### Document section
============
I’ve had
chemo once a week the past three weeks. I get this week off to let my body
rest. I cannot express how excited I am to have a week off. Joe and I have made
a least one trip a week to the hospital since February 13, 2012. A little
over a year. I’m excited to have a week off side effects from the chemo. I HATE
being sick. Here are some thoughts and
feelings I have concerning chemotherapy.
Chemo.
I am
grateful for chemo. I hate chemo. It works miracles. It’s poison. I often
wonder if chemo is going to kill me. I wonder if it will it make my quality of
life so bad I won’t want to be here anymore? What is worse: the disease or the
treatment?
The dreaded
side effects I am experiencing:
Nausea.
Vomiting. Pain. Weakened heart. Hair loss. Everywhere. Unrelenting runny nose.
Fatigue. Depression. Hot flashes. Insomnia. Night sweats. Migraines. Loss of
appetite. Phantom pain. Infection. Fluid accumulation. Bone pain.
Neuropathy. Numbness. Joint pain. Taste change. Weight gain. I’ve had them all.
Some are worse than others. Some are permanent. Some are temporary.
This week
the nausa has been so bad it’s driving me crazy. Literally crazy. I like to eat.
I like to taste food. Who doesn’t? My head stings, which indicates my hair is about
to fall out. It started to fall out this morning. Again. People will say to me: It’s only hair. It’ll
grow back. Your wigs are cute. Just think, you can be whatever color hair
you want to be. Blonde. Burnette. Red. Whatever. Maybe it’ll be better after it grows back. It
might be curly. It might be straight. It might come in gray. Red. Black. White.
============
### Given material
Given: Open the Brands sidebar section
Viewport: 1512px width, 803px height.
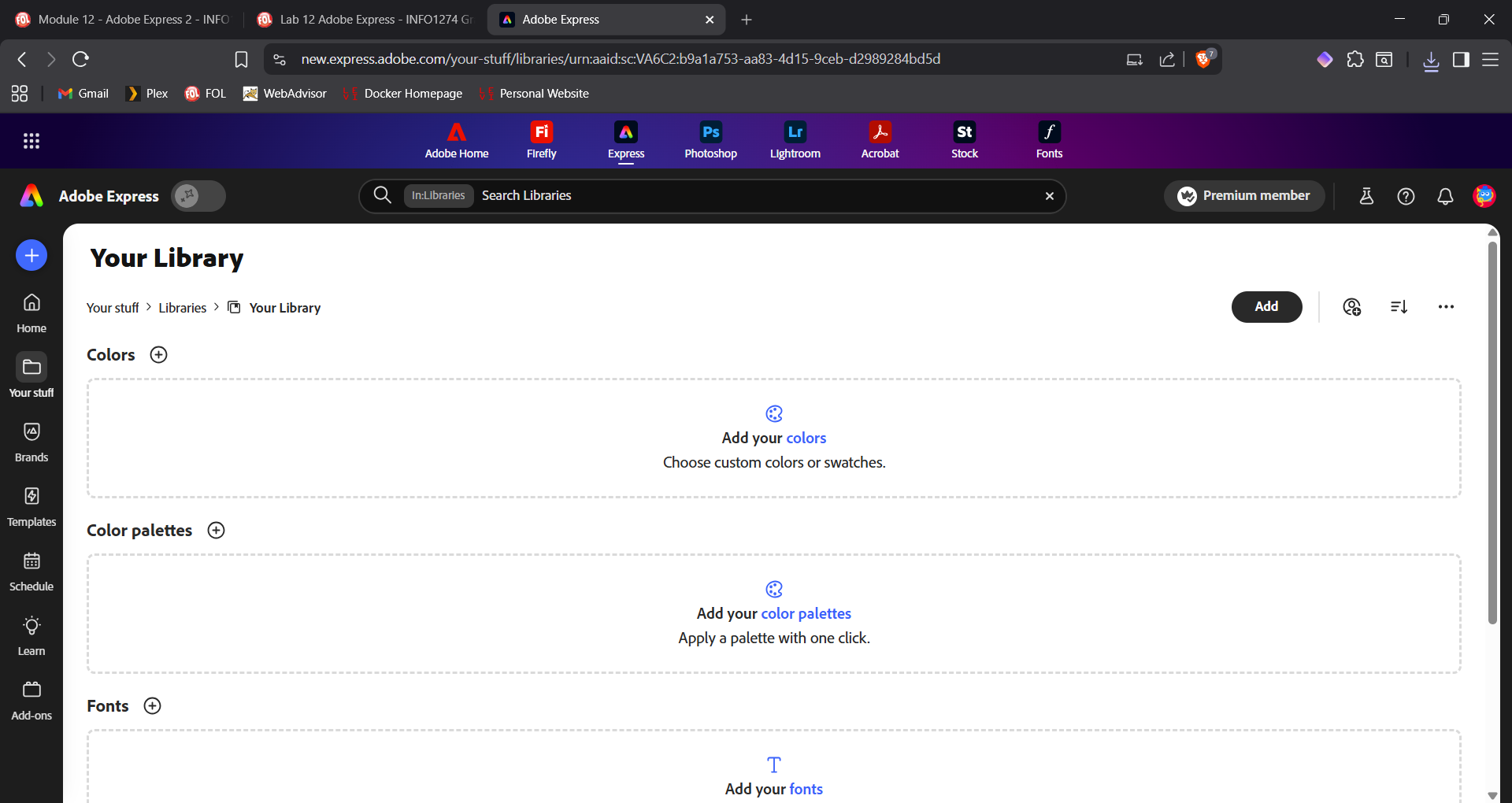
============
### Tasks to perform
[A] Retype the chemotherapy post word for word, everything from "The dreaded" down to "like to eat.".
[B] List every hair color named in the chemotherapy post, giving each color only once.

### Replies
[A]
The dreaded
side effects I am experiencing:
Nausea.
Vomiting. Pain. Weakened heart. Hair loss. Everywhere. Unrelenting runny nose.
Fatigue. Depression. Hot flashes. Insomnia. Night sweats. Migraines. Loss of
appetite. Phantom pain. Infection. Fluid accumulation. Bone pain.
Neuropathy. Numbness. Joint pain. Taste change. Weight gain. I’ve had them all.
Some are worse than others. Some are permanent. Some are temporary.
This week
the nausa has been so bad it’s driving me crazy. Literally crazy. I like to eat.

[B] Blonde, Burnette, Red, gray, Black, White